#### What to work on
Rewrite the stretch of lines below from the start through the line containing "will click(x=155, y=126).", putting "image" in place of "screenshot" and leaving everything else unchanged.

#### Records provided
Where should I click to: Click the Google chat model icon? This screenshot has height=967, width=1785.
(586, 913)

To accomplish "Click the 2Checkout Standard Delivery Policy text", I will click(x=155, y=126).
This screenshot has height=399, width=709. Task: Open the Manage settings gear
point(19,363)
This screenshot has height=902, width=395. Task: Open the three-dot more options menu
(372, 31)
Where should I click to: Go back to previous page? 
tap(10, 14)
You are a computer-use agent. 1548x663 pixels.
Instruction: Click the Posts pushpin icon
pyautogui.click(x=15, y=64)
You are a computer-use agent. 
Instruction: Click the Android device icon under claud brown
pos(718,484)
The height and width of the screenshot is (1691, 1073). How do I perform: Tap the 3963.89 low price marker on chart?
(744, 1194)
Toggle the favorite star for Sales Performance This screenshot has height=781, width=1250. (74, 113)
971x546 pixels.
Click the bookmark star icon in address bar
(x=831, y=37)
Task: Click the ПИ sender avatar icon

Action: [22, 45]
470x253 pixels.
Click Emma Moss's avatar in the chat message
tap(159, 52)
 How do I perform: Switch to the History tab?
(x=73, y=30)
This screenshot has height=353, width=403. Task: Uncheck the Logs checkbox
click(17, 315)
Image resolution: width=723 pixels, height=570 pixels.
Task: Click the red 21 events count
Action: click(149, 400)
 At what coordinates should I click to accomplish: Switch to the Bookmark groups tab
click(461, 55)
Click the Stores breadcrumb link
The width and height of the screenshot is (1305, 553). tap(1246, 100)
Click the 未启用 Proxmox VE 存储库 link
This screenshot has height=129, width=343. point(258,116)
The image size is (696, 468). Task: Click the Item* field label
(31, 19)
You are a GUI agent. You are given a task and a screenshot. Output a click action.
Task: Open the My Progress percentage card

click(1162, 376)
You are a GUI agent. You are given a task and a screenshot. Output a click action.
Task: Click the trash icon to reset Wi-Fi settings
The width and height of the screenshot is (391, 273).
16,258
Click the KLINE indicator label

#### Task solution
Where should I click to: Click the Google chat model icon? This image has height=967, width=1785.
(586, 913)

To accomplish "Click the 2Checkout Standard Delivery Policy text", I will click(x=155, y=126).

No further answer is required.